If the police video of George Zimmerman being taken into questioning shows what it appears to show, if Zimmerman really was devoid of the injuries that had been so feverishly and eagerly recounted by his defenders, then we have on our hands an absolutely catastrophic failure on the part of the media, and one of the most dramatic, devastating examples in recent memory of the Internet’s power to decide “the facts” long before anyone has a clue what they are.
In the eyes of many, the story about how Zimmerman came to shoot Florida teen Trayvon Martin had taken a sharp turn into Zimmerman-friendly territory this week. “With a single punch,” the Orlando Sentinel reported Monday, “Trayvon Martin decked the Neighborhood Watch volunteer who eventually shot and killed the unarmed 17-year-old, then Trayvon climbed on top of George Zimmerman and slammed his head into the sidewalk, leaving him bloody and battered, law-enforcement authorities told” the paper.
As Allison Samuels pointed out the next day, there were reasons to be skeptical of this account. Zimmerman’s call to 911 clearly revealed that he had been following Martin, and Martin’s girlfriend said she had been on the phone with him immediately prior to the incident, that she had encouraged Martin to run from the man following him, and that right before the shooting Martin had asked Zimmerman why he was being pursued. (Phone records obtained by ABC confirmed that Martin and his girlfriend had been talking right before the shooting.)
But none of these questions—which, it should be said, didn’t necessarily invalidate Zimmerman’s claims—mattered to the millions of people who had a eureka moment as they read the latest twist: of course Martin was the aggressor! They clicked eagerly, and soon a variety of ostensibly damning facts about Martin were racing around the Internet: not only the Sentinel story, but also Martin’s tweets (which show him to be guilty of nothing more serious than being a teenager) and reports that he had been found with trace amounts of marijuana and possibly stolen jewelry in his bag at school.

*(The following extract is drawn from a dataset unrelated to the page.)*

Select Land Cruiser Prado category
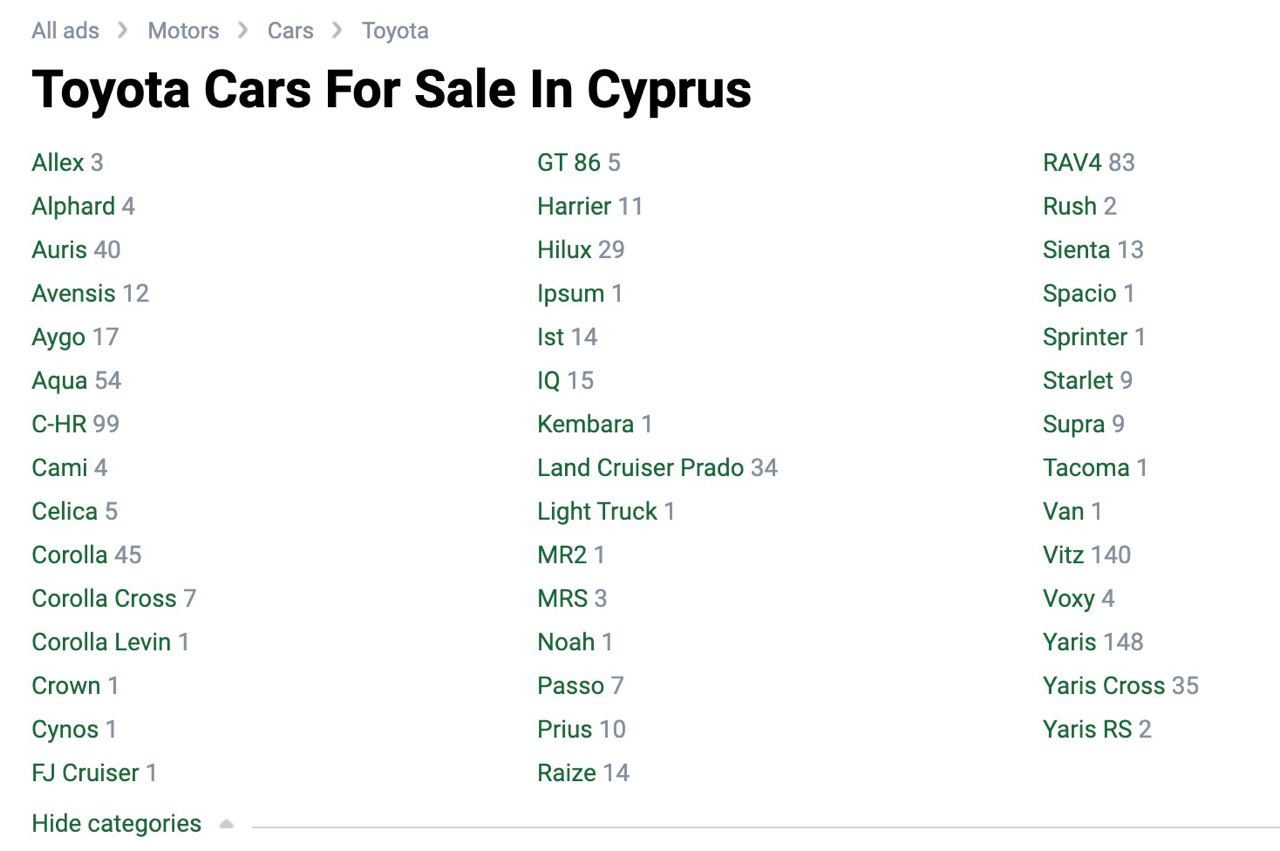 (x=640, y=468)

None of these facts had any bearing on the case at hand, of course, nor did they change what we know to be true (almost all of which comes from Zimmerman’s 911 call). But a sizable chunk of America reflexively decided that Zimmerman had defended himself against a dangerous, suspicious black teen, and they urgently spread the word. This wasn’t restricted to anonymous bomb throwers; the respectable right chimed in as well. Victor Davis Hanson, considered a conservative intellectual, wrote: “Martin is emerging not quite as a model pre-teen, Skittle-eating student with a slight truancy problem, but as a 6 foot 2 inch teen with troubled Twitter allusions to criminal activity, an obscene n-word Twitter ID, and suspensions entailing possible drug use and theft.”
Of course, that Zimmerman likely outweighed Martin by 50 pounds or more, or that the worst “criminal activity” alluded to in the Twitter account was smoking pot, or that a black teenager has a different relationship to the n-word than a middle-aged white pundit, or that Martin was not suspended for theft but for possessing trace amounts of marijuana didn’t matter. No. What mattered was that this version of events was so much more palatable and digestible than the notion that race had played a part in the death of an unarmed black teen (which is so...liberal). And that’s why the story festered and spread like a virus.
It’s a profound failure of our information environment, and it can be traced in part to a lack of skepticism. In retrospect, there was so little reason for the Zimmerman account to have changed anyone’s view of the case. Neither he nor the Sanford Police Department were disinterested observers. He, after all, was facing potential murder or manslaughter charges, and the department was shielding itself from a nationwide barrage of criticism for not arresting him.
But that’s the problem with the hyperconnected age: the Internet may not make us more prone to spreading or believing rumors, but it compounds the power of these tendencies exponentially.
The disconnect between the police report and the footage screams for an explanation.
We still, after all this noise, don’t have a good idea of exactly what happened immediately prior to the shooting. There are twists yet to come and questions yet to be answered. The official police report did, after all, say of Zimmerman that “his back appeared to be wet and was covered in grass, as if he had been laying on his back on the ground. Zimmerman was also bleeding from the nose and the back of the head.” The disconnect between this report and the footage screams for an explanation.
It seems like an impossible thing to ask for at this point, given how irresistible and politicized the lure of speculation has become, but a bit of humility is called for. Over and over, we find out that what we “know” isn’t really what we know. The answer is to shut up and wait until real-life, empirically verified facts—not the viral facsimiles that so easily take their place in moments of tragedy or confusion or racial panic—come in. But don’t hold your breath.